As Atmospheric River Reaches California, Scripps and NOAA Researchers Take Flight to Observe It
Precipitation due to a series of strong atmospheric rivers could provide partial relief to drought-stricken West
Researchers from Scripps Institution of Oceanography, UC San Diego, and NOAA are taking part in research flights to observe this distinctive type of storm system that has historically provided significant precipitation to California.
Scientists tracked the evolution of an “atmospheric river,” a narrow corridor of strong water vapor transport that can extend thousands of miles, as it made landfall in central California late last week. Atmospheric rivers can provide beneficial water supply and snowpack to the West Coast as well as create conditions for dangerous floods that affect lives and property. NOAA, Scripps, USGS and other agency/institution researchers, working with water managers for the state, Sonoma County and elsewhere, are studying them with the goal of providing better information for earlier and more accurate extreme weather forecasts. Scripps and USGS scientists are also looking at how atmospheric rivers may serve as “drought busters” and how climate change may affect atmospheric rivers in future decades.
Scripps researchers said that the pattern expected to reach California during the Feb. 8 weekend had the potential to provide some relief, but would likely not reverse the dangerous drought conditions throughout California and the West that have built up over the last three years.
“Part of the reason for the drought has been the absence of atmospheric river storms hitting the region over the last year. The next several days could help change that, as a series of modest strength atmospheric rivers hit northern California. It is likely that over the next week these storms will produce as much precipitation in northern California as has fallen in the last four months. It could even triple the amount to date.”, said Marty Ralph.
Ralph heads a new center devoted to California’s special precipitation characteristics that has been established at Scripps Institution of Oceanography, UC San Diego. At the core of the Center for Western Water and Weather Extremes (CW3E) will be use of a unique advanced network of monitoring stations throughout the state to help industries and 38 million California residents understand phenomena that affect the economy and everyday life in myriad ways.

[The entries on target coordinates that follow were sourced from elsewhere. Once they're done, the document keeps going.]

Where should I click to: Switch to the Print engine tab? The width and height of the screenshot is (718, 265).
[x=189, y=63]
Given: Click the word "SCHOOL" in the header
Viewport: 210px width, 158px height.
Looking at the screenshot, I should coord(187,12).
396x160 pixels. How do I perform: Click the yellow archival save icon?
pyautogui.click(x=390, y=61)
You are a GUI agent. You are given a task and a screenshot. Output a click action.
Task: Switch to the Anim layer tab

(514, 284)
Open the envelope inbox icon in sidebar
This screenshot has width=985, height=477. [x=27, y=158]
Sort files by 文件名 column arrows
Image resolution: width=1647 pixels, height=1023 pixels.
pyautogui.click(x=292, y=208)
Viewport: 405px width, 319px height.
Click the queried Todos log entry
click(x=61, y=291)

The network, built over the last 5 years by NOAA and Scripps through support from California’s Department of Water Resources will initially contain four atmospheric river observatories, monitoring stations located in northern and central California that measure amounts of water vapor in the atmosphere and other climate variables.

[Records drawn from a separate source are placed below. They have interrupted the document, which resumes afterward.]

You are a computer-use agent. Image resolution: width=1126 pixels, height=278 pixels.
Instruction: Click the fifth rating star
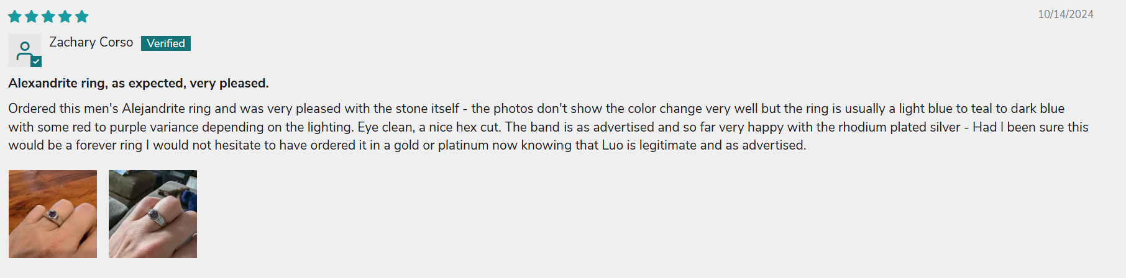(82, 16)
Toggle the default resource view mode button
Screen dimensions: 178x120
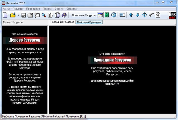[100, 15]
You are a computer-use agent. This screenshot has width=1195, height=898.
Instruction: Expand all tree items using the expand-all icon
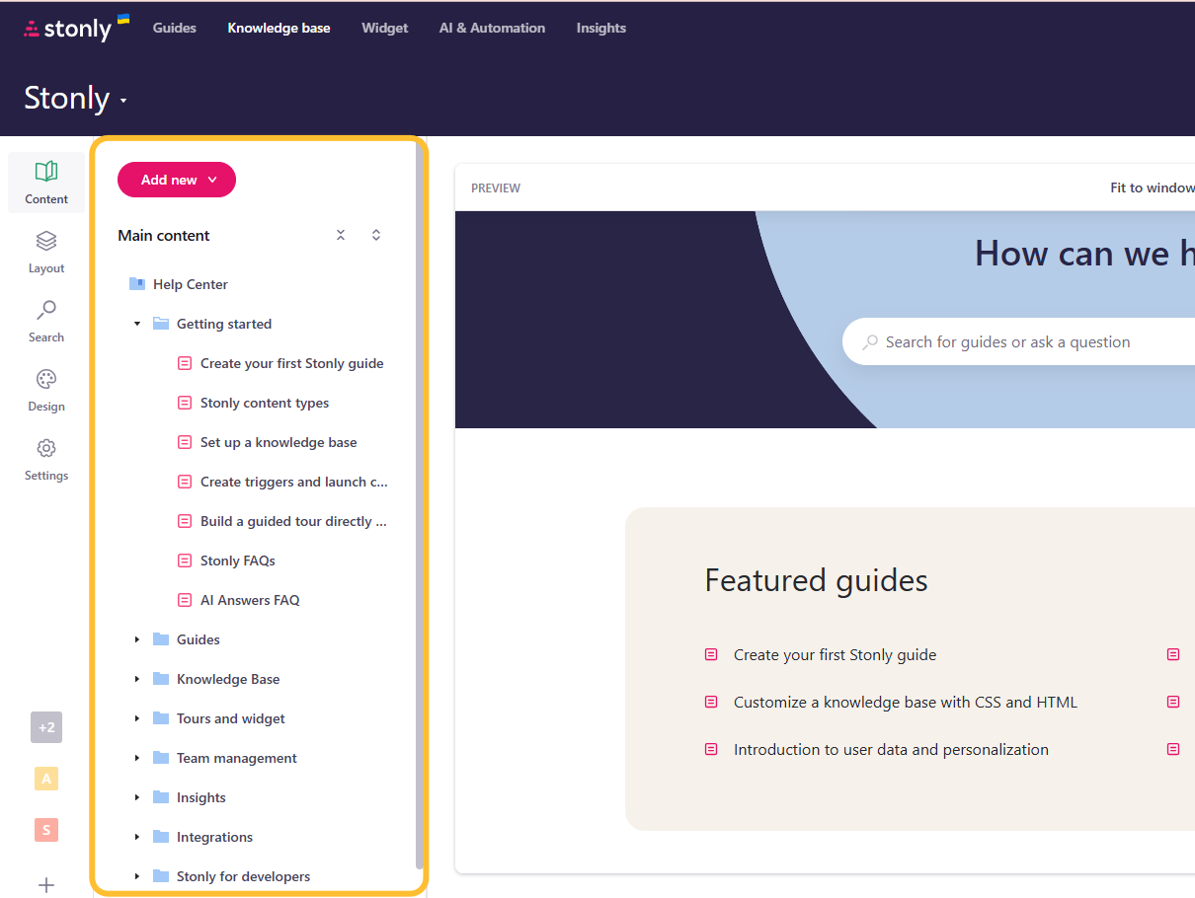click(375, 235)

For this event, Ralph and colleagues gathered data aboard a NOAA Gulfstream IV aircraft that began flying over the Pacific Ocean off the U.S. West Coast on Feb. 7. During the flights, researchers measured air pressure, temperature, humidity, wind speed and direction to help better understand atmospheric rivers.

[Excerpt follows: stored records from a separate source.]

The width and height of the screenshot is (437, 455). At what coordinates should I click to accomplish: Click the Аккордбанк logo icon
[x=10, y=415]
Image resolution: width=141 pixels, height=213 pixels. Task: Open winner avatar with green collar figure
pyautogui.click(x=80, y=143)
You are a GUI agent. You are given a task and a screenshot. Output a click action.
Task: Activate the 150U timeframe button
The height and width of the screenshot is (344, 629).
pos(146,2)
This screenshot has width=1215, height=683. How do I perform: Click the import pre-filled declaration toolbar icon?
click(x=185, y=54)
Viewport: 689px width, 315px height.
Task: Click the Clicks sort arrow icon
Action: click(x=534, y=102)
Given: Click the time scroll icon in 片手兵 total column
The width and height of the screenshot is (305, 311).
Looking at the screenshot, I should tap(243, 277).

Aboard the aircraft, researchers released small parachuted devices, called dropsondes, across the atmospheric river over the Pacific Ocean. The dropsondes measure atmospheric conditions, such as pressure, temperature, humidity, wind speed and direction, and transmit the information back to the aircraft where a flight scientist uses it to guide the mission. After the dropsonde data is analyzed and processed, the information will be put into a standard format established by the World Meteorological Organization and provided to NOAA’s National Hurricane Center for inclusion in global and local-scale weather prediction models.
Mike Dettinger, a CW3E team member and research hydrologist with Scripps and the U.S. Geological Survey, noted that atmospheric rivers are behind many of the pivotal precipitation events in California, including 80 percent of the floodplain inundations along parts of the Central Valley where those inundations are a necessary part of ecosystem food webs and fish nurseries.
“Thus, better understanding of how atmospheric rivers work and how they may change in the future is critical to better water, floods, and ecosystem management and to plans for adapting to future climate changes,” he said.
Results from this study will help guide atmospheric river research for the upcoming CalWater 2 experiment, which begins in 2015 and will use land-based stations and a research ship as well as multiple aircraft.